Commodore User


Web Dimension

Categories: Review: Software
Publisher: Activision
Machine: Commodore 64

 
Published in Commodore User #22

Web Dimension

Web Dimension is difficult to pigeonhole because, like Psychedelia, to which it has similarities, it doesn't drop into any convenient categories. Activision describes it as an 'evolutionary experience'. There is no beginning, no end and no rules, all of which is rubbish, because there is all of these things.

There are three phases all based around the web of the title. You begin with a grey web of the title. You begin with a grey web and a number of organisms which shift around it, painting colourful paths as they go. You have a musical note which you move around with the joystick. Your objective is to reach the nodes of the web before an organism does, thus freezing it. That's not quite as easy as it sounds, because should you run into the coloured path of the organisms there's a burst of light and you're back to the beginning. Immobilise them all and it's on to the next phase.

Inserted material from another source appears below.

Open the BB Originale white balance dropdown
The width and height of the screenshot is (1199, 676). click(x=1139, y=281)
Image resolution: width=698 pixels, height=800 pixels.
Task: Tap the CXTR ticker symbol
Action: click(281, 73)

In Phase two the web is blue and you have to stabilize the energy clutters by moving over them. This time you're painting the coloured trail, and if you cross it you get that cosmic flash of light.

The final phase includes level after level of sparkling creatures and groovy music, evolving from the web. Wacky. Quite whether it has any lasting appeal I'm not sure, the colours are good and the music is excellent, as it was in Rock 'N Bolt. But its lack of any really appealing gameplay may prove limiting. If a truly addictive little game was lurking among all that sound and colour I'd say it was a great game; but it's just a rather expensive novelty.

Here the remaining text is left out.